* Your task
Pull every line of the entries that has the word "will".

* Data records

┄┄┄┄┄┄

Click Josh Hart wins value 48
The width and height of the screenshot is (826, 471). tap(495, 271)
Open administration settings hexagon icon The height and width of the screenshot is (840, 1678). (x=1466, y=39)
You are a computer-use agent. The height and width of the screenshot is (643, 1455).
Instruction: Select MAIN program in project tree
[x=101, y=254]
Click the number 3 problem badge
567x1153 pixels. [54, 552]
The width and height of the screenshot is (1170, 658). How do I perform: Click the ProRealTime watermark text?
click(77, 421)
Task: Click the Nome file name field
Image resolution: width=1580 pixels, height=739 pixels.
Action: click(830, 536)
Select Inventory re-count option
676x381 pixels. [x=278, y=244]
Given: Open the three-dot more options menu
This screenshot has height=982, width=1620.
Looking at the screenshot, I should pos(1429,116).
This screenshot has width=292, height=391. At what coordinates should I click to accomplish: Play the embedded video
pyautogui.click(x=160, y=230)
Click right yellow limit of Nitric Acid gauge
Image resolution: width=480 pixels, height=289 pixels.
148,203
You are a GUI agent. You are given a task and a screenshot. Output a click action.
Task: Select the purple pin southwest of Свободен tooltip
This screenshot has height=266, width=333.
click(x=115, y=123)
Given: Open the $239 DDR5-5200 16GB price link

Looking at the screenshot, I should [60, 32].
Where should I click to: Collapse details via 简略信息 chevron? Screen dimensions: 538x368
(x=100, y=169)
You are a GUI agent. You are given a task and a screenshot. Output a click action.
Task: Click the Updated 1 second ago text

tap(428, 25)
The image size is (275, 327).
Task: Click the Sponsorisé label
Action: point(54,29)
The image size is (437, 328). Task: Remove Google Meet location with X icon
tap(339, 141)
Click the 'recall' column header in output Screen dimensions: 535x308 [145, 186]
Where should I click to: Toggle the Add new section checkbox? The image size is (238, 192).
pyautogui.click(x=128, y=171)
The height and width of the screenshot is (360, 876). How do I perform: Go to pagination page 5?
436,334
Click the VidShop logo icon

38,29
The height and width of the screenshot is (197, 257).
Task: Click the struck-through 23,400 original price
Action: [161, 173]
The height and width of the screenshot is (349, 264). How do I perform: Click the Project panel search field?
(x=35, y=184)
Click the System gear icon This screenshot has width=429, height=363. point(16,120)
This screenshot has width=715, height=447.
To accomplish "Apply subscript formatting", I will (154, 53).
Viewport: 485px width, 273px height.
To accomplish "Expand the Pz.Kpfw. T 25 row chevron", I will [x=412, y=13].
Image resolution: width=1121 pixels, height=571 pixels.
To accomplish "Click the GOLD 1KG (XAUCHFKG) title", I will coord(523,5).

┄┄┄┄┄┄

* Task result
To accomplish "Apply subscript formatting", I will (154, 53).
To accomplish "Expand the Pz.Kpfw. T 25 row chevron", I will [x=412, y=13].
To accomplish "Click the GOLD 1KG (XAUCHFKG) title", I will coord(523,5).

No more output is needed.